**Dataset entries**
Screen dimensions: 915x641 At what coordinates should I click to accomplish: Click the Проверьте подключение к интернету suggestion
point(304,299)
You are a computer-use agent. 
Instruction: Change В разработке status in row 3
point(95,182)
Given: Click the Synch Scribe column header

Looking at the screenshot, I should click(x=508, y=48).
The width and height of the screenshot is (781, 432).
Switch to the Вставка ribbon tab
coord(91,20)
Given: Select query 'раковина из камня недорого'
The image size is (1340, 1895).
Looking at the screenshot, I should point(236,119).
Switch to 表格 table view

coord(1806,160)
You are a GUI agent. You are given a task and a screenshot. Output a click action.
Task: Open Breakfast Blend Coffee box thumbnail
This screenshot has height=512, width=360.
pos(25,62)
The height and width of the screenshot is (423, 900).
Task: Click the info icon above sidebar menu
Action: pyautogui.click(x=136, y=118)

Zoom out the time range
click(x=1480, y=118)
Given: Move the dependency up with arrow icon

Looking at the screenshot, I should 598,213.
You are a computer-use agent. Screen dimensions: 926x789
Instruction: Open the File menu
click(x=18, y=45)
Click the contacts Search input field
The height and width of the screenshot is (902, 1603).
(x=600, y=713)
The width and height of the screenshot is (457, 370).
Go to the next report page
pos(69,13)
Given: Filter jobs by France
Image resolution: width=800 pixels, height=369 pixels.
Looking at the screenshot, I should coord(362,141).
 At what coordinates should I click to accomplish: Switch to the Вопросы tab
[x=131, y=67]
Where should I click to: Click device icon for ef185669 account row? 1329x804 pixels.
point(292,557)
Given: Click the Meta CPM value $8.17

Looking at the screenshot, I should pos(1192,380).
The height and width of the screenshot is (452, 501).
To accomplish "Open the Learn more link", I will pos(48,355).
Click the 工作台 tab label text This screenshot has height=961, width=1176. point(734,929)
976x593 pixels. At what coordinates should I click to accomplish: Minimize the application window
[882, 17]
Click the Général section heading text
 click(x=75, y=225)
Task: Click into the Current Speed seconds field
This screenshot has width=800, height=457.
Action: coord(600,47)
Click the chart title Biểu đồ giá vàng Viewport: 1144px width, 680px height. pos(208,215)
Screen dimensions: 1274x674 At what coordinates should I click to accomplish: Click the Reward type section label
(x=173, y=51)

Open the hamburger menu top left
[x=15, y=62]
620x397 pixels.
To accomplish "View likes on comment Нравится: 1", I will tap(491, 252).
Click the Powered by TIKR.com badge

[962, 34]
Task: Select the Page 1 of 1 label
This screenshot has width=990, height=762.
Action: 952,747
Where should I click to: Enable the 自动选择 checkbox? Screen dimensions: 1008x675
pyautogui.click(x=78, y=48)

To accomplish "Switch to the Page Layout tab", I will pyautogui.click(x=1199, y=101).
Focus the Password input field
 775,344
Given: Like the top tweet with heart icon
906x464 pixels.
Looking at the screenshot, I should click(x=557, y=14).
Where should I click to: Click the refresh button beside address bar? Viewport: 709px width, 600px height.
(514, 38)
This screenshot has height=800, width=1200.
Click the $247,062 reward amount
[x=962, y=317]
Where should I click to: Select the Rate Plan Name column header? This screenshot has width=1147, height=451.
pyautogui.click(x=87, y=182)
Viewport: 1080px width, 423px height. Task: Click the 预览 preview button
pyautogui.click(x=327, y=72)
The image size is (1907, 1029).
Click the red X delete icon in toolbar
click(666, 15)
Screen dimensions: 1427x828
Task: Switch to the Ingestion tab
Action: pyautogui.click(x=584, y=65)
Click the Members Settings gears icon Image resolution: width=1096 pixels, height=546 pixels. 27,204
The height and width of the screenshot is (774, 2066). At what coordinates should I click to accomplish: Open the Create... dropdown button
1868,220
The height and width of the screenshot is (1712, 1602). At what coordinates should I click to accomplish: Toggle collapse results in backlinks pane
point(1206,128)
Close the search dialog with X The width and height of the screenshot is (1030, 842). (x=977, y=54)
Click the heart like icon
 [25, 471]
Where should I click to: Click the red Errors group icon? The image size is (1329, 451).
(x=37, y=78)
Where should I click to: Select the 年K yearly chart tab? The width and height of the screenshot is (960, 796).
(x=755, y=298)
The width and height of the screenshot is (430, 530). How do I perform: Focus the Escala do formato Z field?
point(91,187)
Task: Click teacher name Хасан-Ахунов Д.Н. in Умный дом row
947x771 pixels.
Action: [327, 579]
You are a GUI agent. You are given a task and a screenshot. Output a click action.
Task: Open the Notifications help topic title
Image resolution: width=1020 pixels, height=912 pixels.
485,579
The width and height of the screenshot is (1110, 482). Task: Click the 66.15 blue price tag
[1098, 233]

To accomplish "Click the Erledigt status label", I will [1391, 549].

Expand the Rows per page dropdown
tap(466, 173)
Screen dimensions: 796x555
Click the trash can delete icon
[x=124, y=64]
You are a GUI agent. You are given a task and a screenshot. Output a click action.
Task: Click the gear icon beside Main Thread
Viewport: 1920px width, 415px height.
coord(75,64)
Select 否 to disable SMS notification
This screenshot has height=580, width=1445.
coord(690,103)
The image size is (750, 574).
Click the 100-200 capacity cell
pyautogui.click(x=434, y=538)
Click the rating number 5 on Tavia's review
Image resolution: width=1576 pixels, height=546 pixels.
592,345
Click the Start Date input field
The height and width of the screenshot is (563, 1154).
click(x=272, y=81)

**YOUR ASSIGNMENT**
Every line above needs to be retyped exactly.

**ANSWER TO THIS EXERCISE**
Screen dimensions: 915x641 At what coordinates should I click to accomplish: Click the Проверьте подключение к интернету suggestion
point(304,299)
You are a computer-use agent. 
Instruction: Change В разработке status in row 3
point(95,182)
Given: Click the Synch Scribe column header

Looking at the screenshot, I should click(x=508, y=48).
The width and height of the screenshot is (781, 432).
Switch to the Вставка ribbon tab
coord(91,20)
Given: Select query 'раковина из камня недорого'
The image size is (1340, 1895).
Looking at the screenshot, I should point(236,119).
Switch to 表格 table view

coord(1806,160)
You are a GUI agent. You are given a task and a screenshot. Output a click action.
Task: Open Breakfast Blend Coffee box thumbnail
This screenshot has height=512, width=360.
pos(25,62)
The height and width of the screenshot is (423, 900).
Task: Click the info icon above sidebar menu
Action: pyautogui.click(x=136, y=118)

Zoom out the time range
click(x=1480, y=118)
Given: Move the dependency up with arrow icon

Looking at the screenshot, I should 598,213.
You are a computer-use agent. Screen dimensions: 926x789
Instruction: Open the File menu
click(x=18, y=45)
Click the contacts Search input field
The height and width of the screenshot is (902, 1603).
(x=600, y=713)
The width and height of the screenshot is (457, 370).
Go to the next report page
pos(69,13)
Given: Filter jobs by France
Image resolution: width=800 pixels, height=369 pixels.
Looking at the screenshot, I should coord(362,141).
 At what coordinates should I click to accomplish: Switch to the Вопросы tab
[x=131, y=67]
Where should I click to: Click device icon for ef185669 account row? 1329x804 pixels.
point(292,557)
Given: Click the Meta CPM value $8.17

Looking at the screenshot, I should pos(1192,380).
The height and width of the screenshot is (452, 501).
To accomplish "Open the Learn more link", I will pos(48,355).
Click the 工作台 tab label text This screenshot has height=961, width=1176. point(734,929)
976x593 pixels. At what coordinates should I click to accomplish: Minimize the application window
[882, 17]
Click the Général section heading text
 click(x=75, y=225)
Task: Click into the Current Speed seconds field
This screenshot has width=800, height=457.
Action: coord(600,47)
Click the chart title Biểu đồ giá vàng Viewport: 1144px width, 680px height. pos(208,215)
Screen dimensions: 1274x674 At what coordinates should I click to accomplish: Click the Reward type section label
(x=173, y=51)

Open the hamburger menu top left
[x=15, y=62]
620x397 pixels.
To accomplish "View likes on comment Нравится: 1", I will tap(491, 252).
Click the Powered by TIKR.com badge

[962, 34]
Task: Select the Page 1 of 1 label
This screenshot has width=990, height=762.
Action: 952,747
Where should I click to: Enable the 自动选择 checkbox? Screen dimensions: 1008x675
pyautogui.click(x=78, y=48)

To accomplish "Switch to the Page Layout tab", I will pyautogui.click(x=1199, y=101).
Focus the Password input field
 775,344
Given: Like the top tweet with heart icon
906x464 pixels.
Looking at the screenshot, I should click(x=557, y=14).
Where should I click to: Click the refresh button beside address bar? Viewport: 709px width, 600px height.
(514, 38)
This screenshot has height=800, width=1200.
Click the $247,062 reward amount
[x=962, y=317]
Where should I click to: Select the Rate Plan Name column header? This screenshot has width=1147, height=451.
pyautogui.click(x=87, y=182)
Viewport: 1080px width, 423px height. Task: Click the 预览 preview button
pyautogui.click(x=327, y=72)
The image size is (1907, 1029).
Click the red X delete icon in toolbar
click(666, 15)
Screen dimensions: 1427x828
Task: Switch to the Ingestion tab
Action: pyautogui.click(x=584, y=65)
Click the Members Settings gears icon Image resolution: width=1096 pixels, height=546 pixels. 27,204
The height and width of the screenshot is (774, 2066). At what coordinates should I click to accomplish: Open the Create... dropdown button
1868,220
The height and width of the screenshot is (1712, 1602). At what coordinates should I click to accomplish: Toggle collapse results in backlinks pane
point(1206,128)
Close the search dialog with X The width and height of the screenshot is (1030, 842). (x=977, y=54)
Click the heart like icon
 [25, 471]
Where should I click to: Click the red Errors group icon? The image size is (1329, 451).
(x=37, y=78)
Where should I click to: Select the 年K yearly chart tab? The width and height of the screenshot is (960, 796).
(x=755, y=298)
The width and height of the screenshot is (430, 530). How do I perform: Focus the Escala do formato Z field?
point(91,187)
Task: Click teacher name Хасан-Ахунов Д.Н. in Умный дом row
947x771 pixels.
Action: [327, 579]
You are a GUI agent. You are given a task and a screenshot. Output a click action.
Task: Open the Notifications help topic title
Image resolution: width=1020 pixels, height=912 pixels.
485,579
The width and height of the screenshot is (1110, 482). Task: Click the 66.15 blue price tag
[1098, 233]

To accomplish "Click the Erledigt status label", I will [1391, 549].

Expand the Rows per page dropdown
tap(466, 173)
Screen dimensions: 796x555
Click the trash can delete icon
[x=124, y=64]
You are a GUI agent. You are given a task and a screenshot. Output a click action.
Task: Click the gear icon beside Main Thread
Viewport: 1920px width, 415px height.
coord(75,64)
Select 否 to disable SMS notification
This screenshot has height=580, width=1445.
coord(690,103)
The image size is (750, 574).
Click the 100-200 capacity cell
pyautogui.click(x=434, y=538)
Click the rating number 5 on Tavia's review
Image resolution: width=1576 pixels, height=546 pixels.
592,345
Click the Start Date input field
The height and width of the screenshot is (563, 1154).
click(x=272, y=81)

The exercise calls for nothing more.